What you will do:
**A.** In the forum thread on vacuum veneering kitchen doors below, rewrite the paragraph beginning "Some people thin their regular PVA" as a bulleted list that keeps its main facts.
**B.** List every username that posts in the forum thread on vacuum veneering kitchen doors below.

Selected extract:

# Vacuum Veneering Kitchen doors



## mbartlett99 (13 Jun 2019)

I've finally returned home and about to start constructing 20 doors for my never ending kitchen project. The doors will have a 75mm mitred cherry frame and a panel veneered with ripple maple. 

Having unsuccessfully tried ironing on the veneer (50% success rate - bubbles in the middle) I found that Bagpress were just down the road and so got a kit from them (very helpful). But I've never used this gear before and wondered what glue might be best and where to get it? Any other tips on this would be great.

Also, I'm tempted to glue the panel in to lend strength; mitres will be dominoed but I'm not convinced they'll take the knocks over the year without opening up. Movement on a 75mm frame shouldn't be an issue should it?


----------



## doctor Bob (13 Jun 2019)

Any particular reason for mitres rather than traditional door construction?


----------



## mbartlett99 (13 Jun 2019)

Yeah thats a very good point. I'm a bad one for getting an idea and holding onto it common sense or not Bob.

Decided that I don't want a simple flat frame, although it would be much much easier. It'll be moulded - I've a spindle moulder and the tooling - and that knocks out a simple construction. 

This entire idea may be due to my experience with picture framing (got a morso) and nothing else. Just don't want it to be boring I guess.


----------



## custard (13 Jun 2019)

By and large I prefer PVA for vac bag veneering. The main reason is I want the job done in a reasonable time and as I can only run two vac bags maximum that often becomes a bit of a bottleneck so I don't want to hang around waiting for a UF glue to cure. 

Some people thin their regular PVA with about 10% water, but I'm not keen on that as the added water can bring other problems, I either use a special veneering PVA from Titebond, or I get the (cheaper but just as good) veneering PVA from Airpress. I roller the PVA on and work fast! For really large flat sheets you can save yourself some stress by veneering just the underside of the job, then after about 30 minutes whip it out of the bag, trim the overhang, and veneer the other side. By placing the veneer on the underside (sandwiched between the bag platten and the workpiece ground) you can have quite a large overhang of veneer without it breaking off. It's slower, but if you've never done vac bag work before it's less stressful and you don't need precisely cut cover boards.

Provided material:
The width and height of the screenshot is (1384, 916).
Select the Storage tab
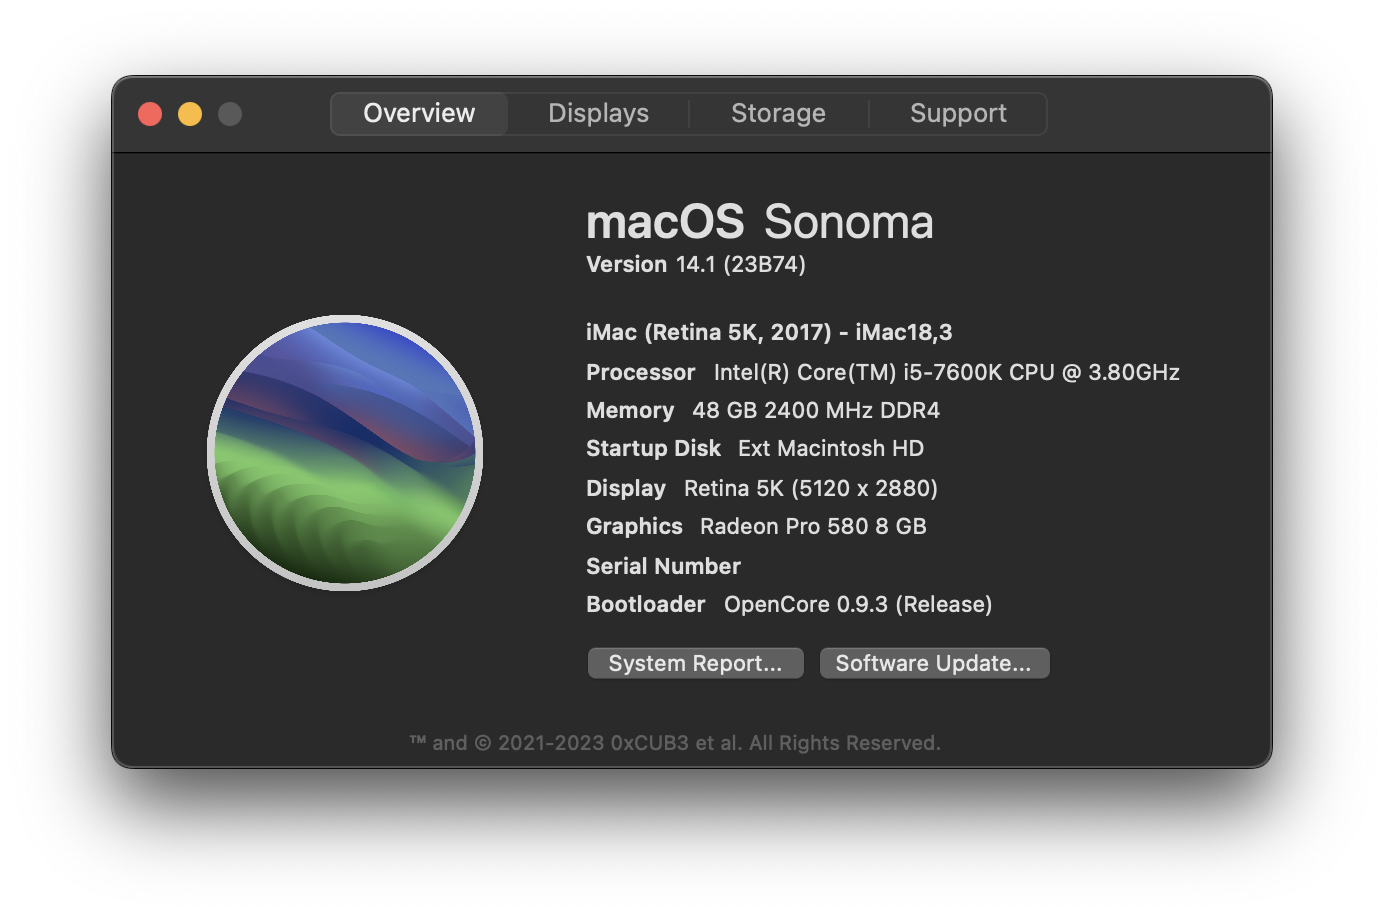click(x=778, y=113)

Response list:
**A.**
- Some people thin regular PVA with about 10% water, but the writer avoids this because the added water can bring other problems.
- The writer uses either a special veneering PVA from Titebond or the cheaper but equally good veneering PVA from Airpress.
- The PVA is rollered on, and the work is done fast.
- For really large flat sheets, the writer veneers only the underside first. After about 30 minutes the piece comes out of the bag, the overhang is trimmed, and the other side is veneered.
- With the veneer on the underside, it can overhang by quite a lot without breaking off.
- The method is slower, but it is less stressful for someone new to vac bag work and doesn't need precisely cut cover boards.

**B.**
- mbartlett99
- doctor Bob
- custard